Swerling does a credible job at creating characters who were complex and flawed humans. Even while we see Lucas Turner healing and practicing a more ethical, successful medical practice, he is still prejudiced against Native Americans: "An excellent place to practice such surgery. And this was a squaw brat, so it didn't matter if she lived or died" (44). Later, he treats his sister so poorly that their relationship is permanently destroyed. Each generation finds similar patterns of flawed characters, contributing a mix of bad and good deeds to the city.
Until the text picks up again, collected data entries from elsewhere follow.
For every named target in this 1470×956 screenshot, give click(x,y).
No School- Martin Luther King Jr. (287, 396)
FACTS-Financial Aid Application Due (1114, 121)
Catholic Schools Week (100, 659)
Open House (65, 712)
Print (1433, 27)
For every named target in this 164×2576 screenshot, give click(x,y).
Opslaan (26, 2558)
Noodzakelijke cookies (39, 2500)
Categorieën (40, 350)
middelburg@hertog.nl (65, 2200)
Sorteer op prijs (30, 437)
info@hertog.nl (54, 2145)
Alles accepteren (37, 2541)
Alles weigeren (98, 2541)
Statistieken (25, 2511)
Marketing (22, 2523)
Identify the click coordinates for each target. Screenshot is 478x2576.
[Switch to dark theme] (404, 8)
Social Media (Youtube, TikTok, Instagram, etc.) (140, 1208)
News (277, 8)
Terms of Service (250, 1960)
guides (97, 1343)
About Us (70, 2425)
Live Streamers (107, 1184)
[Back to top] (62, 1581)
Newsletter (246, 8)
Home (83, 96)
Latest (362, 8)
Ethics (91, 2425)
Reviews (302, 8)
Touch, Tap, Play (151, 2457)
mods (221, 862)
Furthermore, Swerling is unafraid of unhappy endings for her characters, many of which face grisly or less than ideal fates.
 
Although I do wish I could have followed the stories of certain individuals to their conclusions, I enjoyed this work of historical fiction with its focus on medicine and tracing one family through the ages. Swerling has created a well researched story of early New York with an intriguing storyline that carried the reader through over one hundred years of one family's story.